Cette information judiciaire vise, outre M. Condé renversé par les militaires en septembre 2021, son dernier Premier ministre Ibrahima Kassory Fofana, son ancien ministre de la Défense Mohamed Diané, ainsi que "plusieurs autres" personnalités, selon un communiqué du parquet de Dixinn (banlieue de Conakry) daté du 6 mai et reçu jeudi par l'AFP. Le texte ne précise pas l'identité des autres personnalités visées.
Le procureur de Dixinn a donné acte à une demande du parquet général qui avait le 4 mai sollicité d'engager "sans délai" des poursuites contre au total 27 personnalités dont M. Condé, un ancien président de la Cour constitutionnelle, d'anciens présidents de l'Assemblée, un ancien Premier ministre et nombre d'anciens ministres, députés et responsables des services de sécurité.

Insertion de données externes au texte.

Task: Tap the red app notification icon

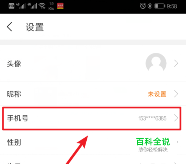Action: (60, 6)
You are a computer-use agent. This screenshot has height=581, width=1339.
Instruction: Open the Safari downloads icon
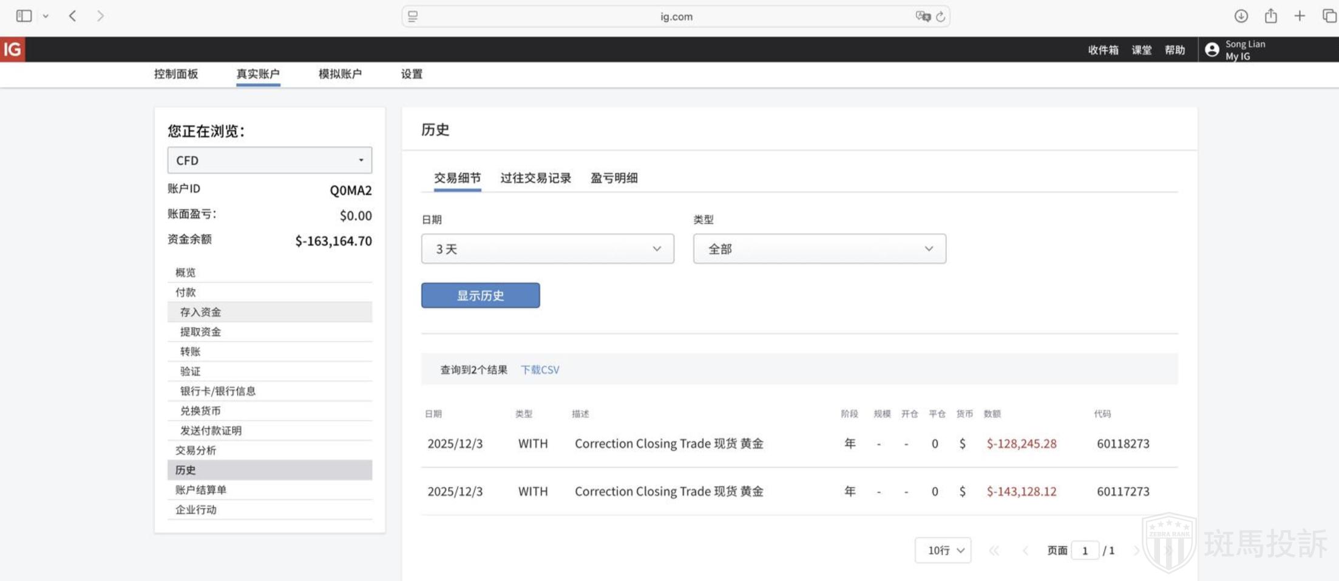pos(1241,16)
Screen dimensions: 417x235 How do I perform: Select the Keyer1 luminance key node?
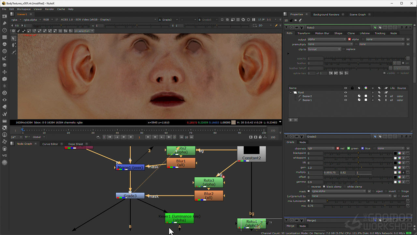tap(180, 218)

MM. Condé, Fofana et Diané et les "autres" sont poursuivis pour "des faits de meurtre, assassinat, complicité de meurtre et d'assassinat, homicide involontaire, coups et blessures volontaires, arrestation, enlèvement, séquestration, torture, destructions et dégradations de biens publics ou privés, pillage, vol, agressions sexuelles et viol", précise le procureur de Dixinn dans le communiqué.
Il "informe toutes les victimes, parents de victimes et de manière générale toutes personnes physiques ou morales, structures ou entités pouvant fournir des informations ou disposant d'éléments pouvant éclairer les lanternes de la justice sur ces crimes et délits susmentionnés à se faire identifier à son Parquet en vue de leur éventuelle orientation".

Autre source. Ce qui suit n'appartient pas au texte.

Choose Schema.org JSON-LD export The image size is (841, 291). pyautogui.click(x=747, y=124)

M. Condé, 84 ans, a été renversé après plus de dix ans de pouvoir, lors d'un putsch conduit par le colonel Mamady Doumbouya qui était à la tête des forces spéciales. Gardé prisonnier par les militaires après le putsch, Alpha Condé avait finalement été autorisé en janvier à se rendre aux Emirats arabes unis pour être soigné. Il est rentré en Guinée mi-avril. La junte assure qu'il est libre de ses mouvements.
Transition de trois ans
La justice guinéenne a agi suite à l'action engagée en janvier 2022 par le Front national de défense de la Constitution (FNDC), un collectif qui a mené pendant des mois à partir d'octobre 2019 la contestation contre un troisième mandat de M. Condé.
La répression de ces protestations, souvent brutale dans ce pays coutumier des violences politiques, a fait des dizaines de morts, quasiment tous civils. Cette mobilisation n'a pas empêché M. Condé, devenu en 2010 le premier président démocratiquement élu après des décennies de régimes autoritaires ou dictatoriaux, d'être réélu en octobre 2020 après avoir fait modifier la Constitution en début d'année lors d'une consultation à la légitimité fortement mise en cause.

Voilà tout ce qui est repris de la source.